Want Federal Government Employees to Attend Your Event? Invite Them to Eat Your Lunch.

Local or regional breakfast and lunch meetings are now popular with federal government employees.

Do you want to draw federal government employees to your meeting or event? In today's post GSA-scandal federal agency environment, those multiday conferences are not as attractive as they used to be for feds. In fact, according to an article in the Federal Times, the tightened budgets and shorter timelines that came in response to the lavish overspending at the infamous 2010 GSA conference mean that feds just want quick info hits and a condensed time to meet with key contractors over breakfast or lunch. It quotes Steve O’Keeffe, founder of public-private IT partnership MeriTalk (which holds lots of breakfast and lunch meetings), as saying:

“If you have sessions lasting into the late afternoon, it doesn’t matter if you have Albert Einstein speaking — there are just going to be tumbleweeds blowing through where the audience should be.”

After all, federal agencies have to abide by the 2012 Office of Management and Budget directive to keep travel spending 30 percent below 2010 levels through 2016, so don't expect this to change any time soon.

But that doesn't mean there isn't still a need for longer, deeper-dive meetings.
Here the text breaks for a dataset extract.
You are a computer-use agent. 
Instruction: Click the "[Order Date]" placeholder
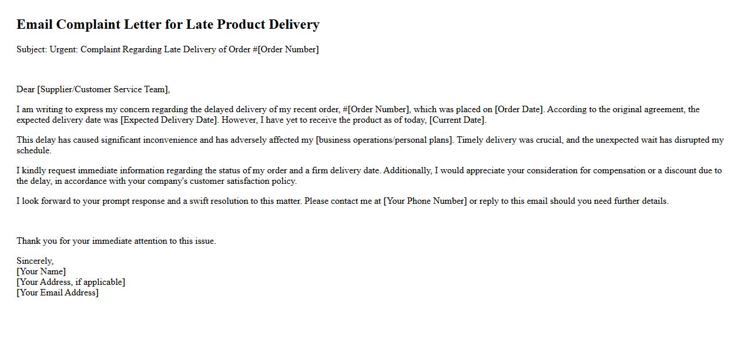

The article also quotes Mike Warlick, vice president for operations at the nonprofit AFCEA International, whose mission is to facilitate ethical interactions between the public and private sector, as saying,

“AFCEA envisions an increase in breakfast, luncheon and one-day events as a trend, but at the same time there remains a need for presentations by leaders and a platform for change or needs by government and industry.”

And at least a quick skip through the expo hall as well. Though Warlick also told the Times that while longer conferences are still in the federal agency employee list, they'll likely be coming for just a portion of the program.

Government employees are going to be a challenging demographic to attract for the foreseeable future, especially since they have to get senior managers to sign off on any spending on conferences. But those who can provide those short, local, one-meal meetings likely will be hitting their sweet spot, at least, according to this report.

Are you feeling the effects of sequestration and federal budget-cutting when it comes to conferences? I've heard anecdotally that some annual conferences have taken quite a hit, both in attendees from this demographic and in being able to use them as speakers. What have you found to be successful in attracting federal employees to your events?